Dataset records:
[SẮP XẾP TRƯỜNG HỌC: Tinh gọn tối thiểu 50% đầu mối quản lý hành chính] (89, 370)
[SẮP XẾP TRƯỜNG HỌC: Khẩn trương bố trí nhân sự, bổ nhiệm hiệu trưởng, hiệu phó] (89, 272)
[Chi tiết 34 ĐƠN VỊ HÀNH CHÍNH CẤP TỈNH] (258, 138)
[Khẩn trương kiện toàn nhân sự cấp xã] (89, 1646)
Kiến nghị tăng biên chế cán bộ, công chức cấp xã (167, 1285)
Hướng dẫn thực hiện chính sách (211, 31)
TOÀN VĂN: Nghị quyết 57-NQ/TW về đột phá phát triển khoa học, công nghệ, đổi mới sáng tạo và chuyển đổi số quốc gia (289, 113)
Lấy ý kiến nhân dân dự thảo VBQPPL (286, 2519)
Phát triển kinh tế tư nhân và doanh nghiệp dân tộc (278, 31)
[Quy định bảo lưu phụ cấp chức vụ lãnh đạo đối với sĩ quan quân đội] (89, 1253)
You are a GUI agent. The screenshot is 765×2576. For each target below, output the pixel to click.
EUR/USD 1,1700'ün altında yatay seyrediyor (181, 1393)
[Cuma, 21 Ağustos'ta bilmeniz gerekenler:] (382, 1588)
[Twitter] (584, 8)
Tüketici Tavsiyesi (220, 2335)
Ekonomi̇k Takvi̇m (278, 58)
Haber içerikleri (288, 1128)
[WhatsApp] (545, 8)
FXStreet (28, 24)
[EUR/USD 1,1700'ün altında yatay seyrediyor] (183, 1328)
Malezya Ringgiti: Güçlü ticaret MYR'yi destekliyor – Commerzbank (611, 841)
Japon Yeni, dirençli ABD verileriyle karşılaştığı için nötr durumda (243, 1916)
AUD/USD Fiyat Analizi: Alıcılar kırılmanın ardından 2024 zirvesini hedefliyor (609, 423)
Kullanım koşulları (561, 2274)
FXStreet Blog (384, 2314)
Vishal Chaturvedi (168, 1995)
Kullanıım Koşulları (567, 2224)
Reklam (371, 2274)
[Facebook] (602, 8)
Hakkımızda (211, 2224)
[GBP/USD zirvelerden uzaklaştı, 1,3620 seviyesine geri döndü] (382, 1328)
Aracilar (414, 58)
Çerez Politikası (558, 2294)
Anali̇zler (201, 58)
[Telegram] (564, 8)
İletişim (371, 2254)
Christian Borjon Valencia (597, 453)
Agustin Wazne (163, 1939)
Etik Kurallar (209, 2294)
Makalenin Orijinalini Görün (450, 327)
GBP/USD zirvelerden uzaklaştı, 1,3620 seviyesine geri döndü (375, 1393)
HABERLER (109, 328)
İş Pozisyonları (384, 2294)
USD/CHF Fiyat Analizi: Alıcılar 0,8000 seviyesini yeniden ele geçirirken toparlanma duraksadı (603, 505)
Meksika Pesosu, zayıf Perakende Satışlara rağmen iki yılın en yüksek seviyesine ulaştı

Try it: Please output the lines of the listing above that fall in the stretch from the one with "Haber içerikleri (288, 1128)" through the one with "Vishal Chaturvedi (168, 1995)", exactly and only those.

Finished task:
Haber içerikleri (288, 1128)
[WhatsApp] (545, 8)
FXStreet (28, 24)
[EUR/USD 1,1700'ün altında yatay seyrediyor] (183, 1328)
Malezya Ringgiti: Güçlü ticaret MYR'yi destekliyor – Commerzbank (611, 841)
Japon Yeni, dirençli ABD verileriyle karşılaştığı için nötr durumda (243, 1916)
AUD/USD Fiyat Analizi: Alıcılar kırılmanın ardından 2024 zirvesini hedefliyor (609, 423)
Kullanım koşulları (561, 2274)
FXStreet Blog (384, 2314)
Vishal Chaturvedi (168, 1995)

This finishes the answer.